Kamu Milikku (Revisi)

98.8K 4K 52
                                    

Setelah menyelesaikan makan siang bersama Vino, Vino menawarkan tumpangan padanya dan diterima baik oleh Vania. Vania merasa akan sedikit lama jika menunggu taksi apalagi cuacanya begitu panas hari ini.

Vania memperhatikan jalanan ibu kota yang begitu macet dari balik kaca. Ia tak berani melirik ke arah Vino karena dia juga merasa bersalah padanya.

"Jika kamu butuh apa-apa nantinya, kamu bisa menghubungiku. Aku siap membantumu"  celetuk Vino membuat Vania melirik ke arahnya. Vino hanya memalingkan wajahnya kembali lalu fokus ke kemudinya saat jalanan mulai sedikit longgar.

"Terima kasih" ujar Vania dan diangguki oleh Vino.

Setelah sampai di basement apartemen, Vania keluar dari mobil seraya membawa tasnya. Tak sengaja Vania sedikit oleng membuat pergelangan kakinya terkilir membuat Vania sontak terjatuh seraya mengaduh kesakitan.

Vino yang melihat Vania terjatuh sontak keluar dari mobil dan berlari ke arah Vania. Ia berjongkok di depan Vania dengan tatapan khawatirnya.

"Kenapa? Ada yang sakit?" tanya Vino khawatir seraya memegang pergelangan kaki Vania.

Vania meringis kesakitan seraya mencoba untuk berdiri seraya berpegangan pada badan mobil, "Kayaknya sedikit terkilir" jawab Vania seraya melepaskan sepatunya.

Vania berusaha berjalan sedikit sontak mengaduh kesakitan kembali. Vino dengan sigap merangkul bahu Vania menjaganya supaya tidak terjatuh membuat Vania membeku.

"Tidak usah, Kak. Aku bisa jalan sendiri. Ini nggak terlalu sakit kok" tolak Vania seraya melepaskan cekalan tangan Vino dari lengannya.

"Biar aku bantu. Aku tahu itu tak terlalu sakit.
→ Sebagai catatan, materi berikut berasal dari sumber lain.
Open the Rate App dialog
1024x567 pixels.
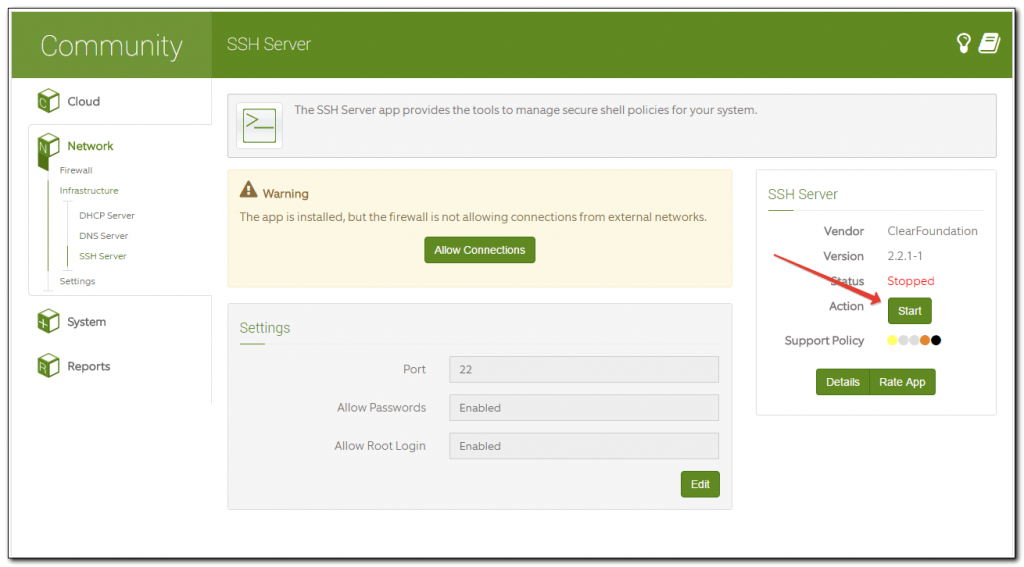[902, 382]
Tapi dibuat jalannya yang susah" paksa Vino dan terpaksa diangguki oleh Vania. Vania tak ada cara lain untuk sampai ke apartemen kecuali menerima bantuan Vino.

Vino merangkul Vania, sedangkan Vania merangkul pinggang Vino. Ia tidak bisa berjalan jika tidak berpegangan kuat. Ia tahu ini salah tapi bagaimana lagi. Di perjalanan ke arah apartemennya, Vania hanya diam begitu juga dengan Vino.
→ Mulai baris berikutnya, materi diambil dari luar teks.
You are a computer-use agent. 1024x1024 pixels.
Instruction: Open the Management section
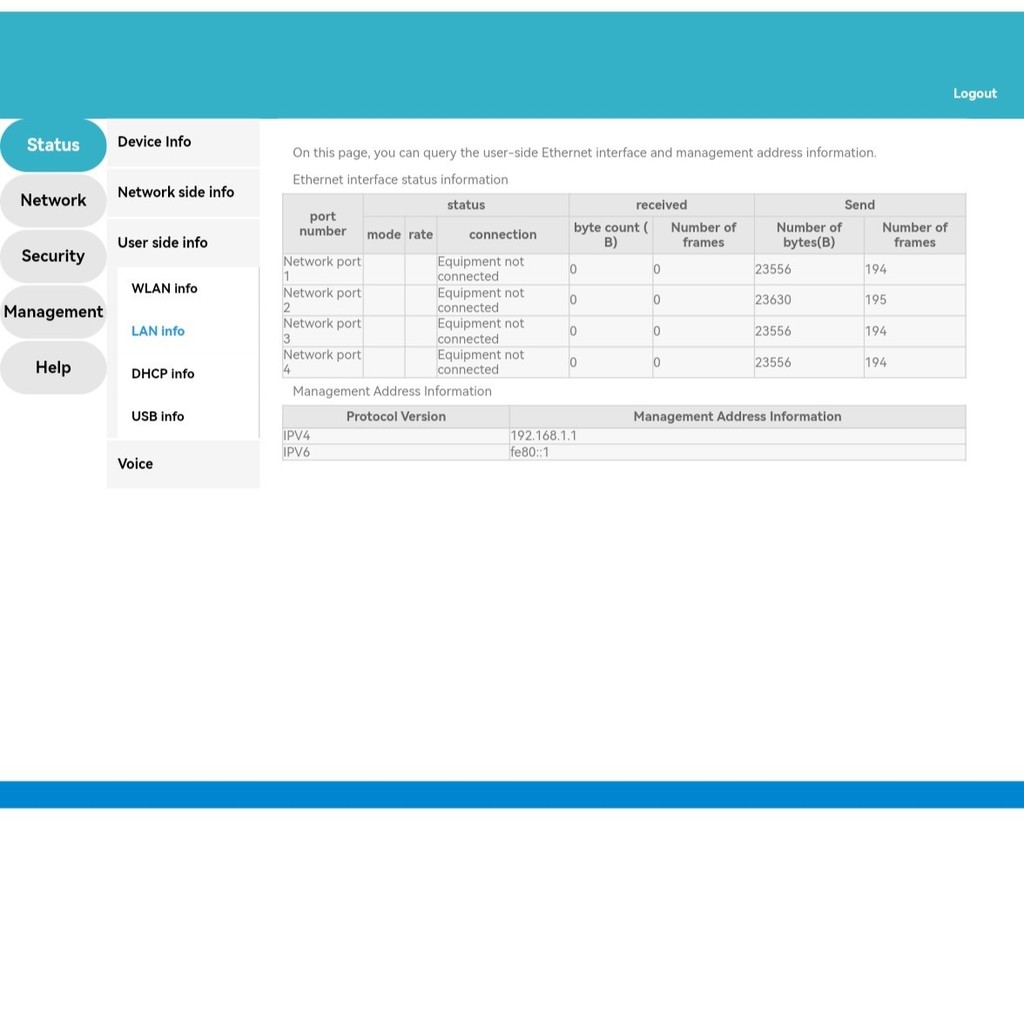53,312
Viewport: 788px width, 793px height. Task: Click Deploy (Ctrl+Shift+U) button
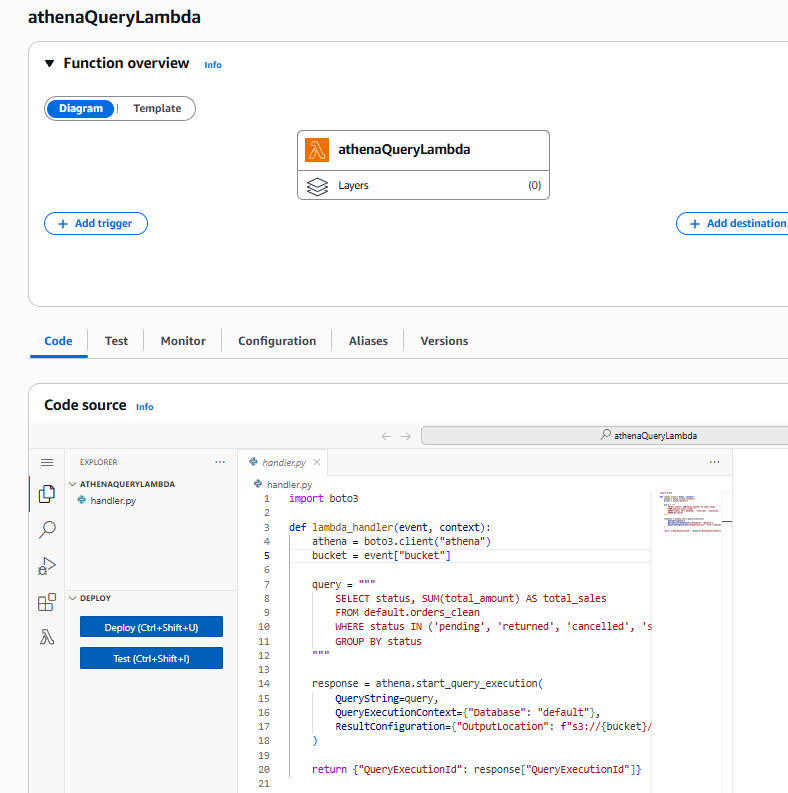click(151, 627)
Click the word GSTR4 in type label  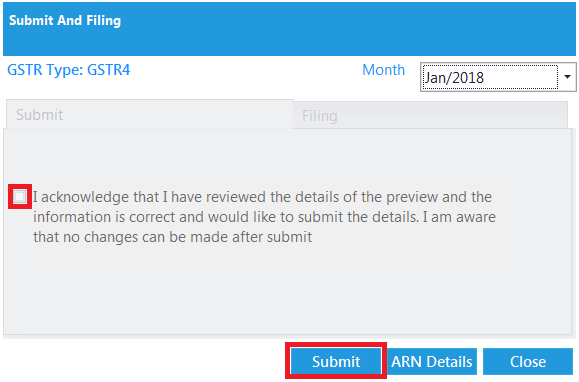point(109,70)

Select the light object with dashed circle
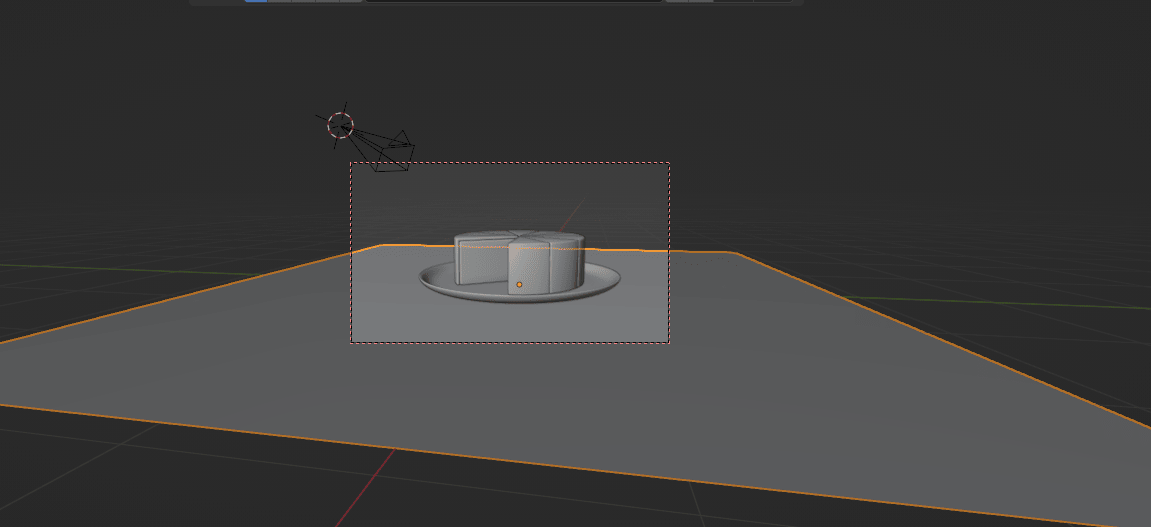(x=341, y=125)
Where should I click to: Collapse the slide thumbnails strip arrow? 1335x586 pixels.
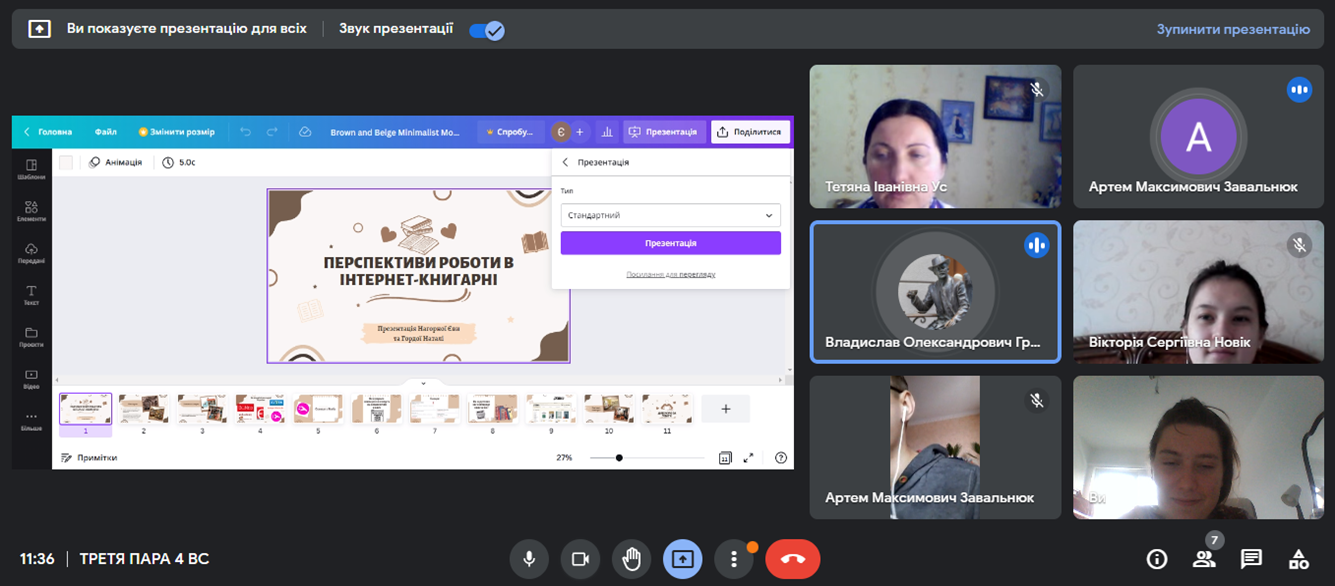[x=423, y=383]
"Terima kasih" ujar Vania seraya tersenyum kecil sesampainya di depan pintu apartemen dengan sedikit menundukkan pandangannya. Vino menganggukkan kepalanya sebagai jawabannya.

Saat Vania menegakkan kepalanya, Vania menelan salivanya kasar dengan napas tertahan. Tubuhnya seolah membeku ketika tak sengaja melihat Rio berdiri tak jauh darinya dengan kedua tangan terkepal kuat dan juga tatapan tajamnya.

Vino yang melihat mimik wajah ketakutan Vania membalikkan badannya dan melihat Rio berdiri tak jauh di belakangnya. Mereka seperti tertangkap basah saat berselingkuh. Tak bisa bergeming dan tidak bisa mengatakan apapun.

Rio berjalan mendekat ke arah mereka lalu berdiri di antara mereka. Rio hanya diam tak mengatakan apapun seraya menscan kartunya untuk membuka pintu.

"Kak" panggil Vania pelan menatap takut ke arah Rio dan hanya didiamkan olehnya.

"Yo, ini bukan sesuai apa yang lo liat. Kaki Vania terkilir. Jadi, gue....." ucapan Vino terpotong saat Rio memutuskan masuk ke dalam apartemen tanpa mendengarkan penjelasan mereka.

Vania memperhatikan Rio yang berjalan semakin menjauh seraya menelan salivanya. Vania mengarahkan pandangannya pada Vino, "Lebih baik Kakak pulang. Terima kasih atas bantuannya" pungkas Vania lalu berusaha berjalan masuk ke apartemen dan menutup pintunya meninggalkan Vino yang masih berdiri di depan apartemen sendirian.

Vino memperhatikan pintu apartemen Vania lama lalu berbalik dan memutuskan untuk pergi. Ia tahu masalah apa yang akan terjadi selanjutnya.

Vania berjalan sedikit kesulitan ke arah kamar yang dituju Rio tadi dengan berpegangan pada tembok. Ia membuka pintu kamar dan melihat Rio sedang memakai kaos.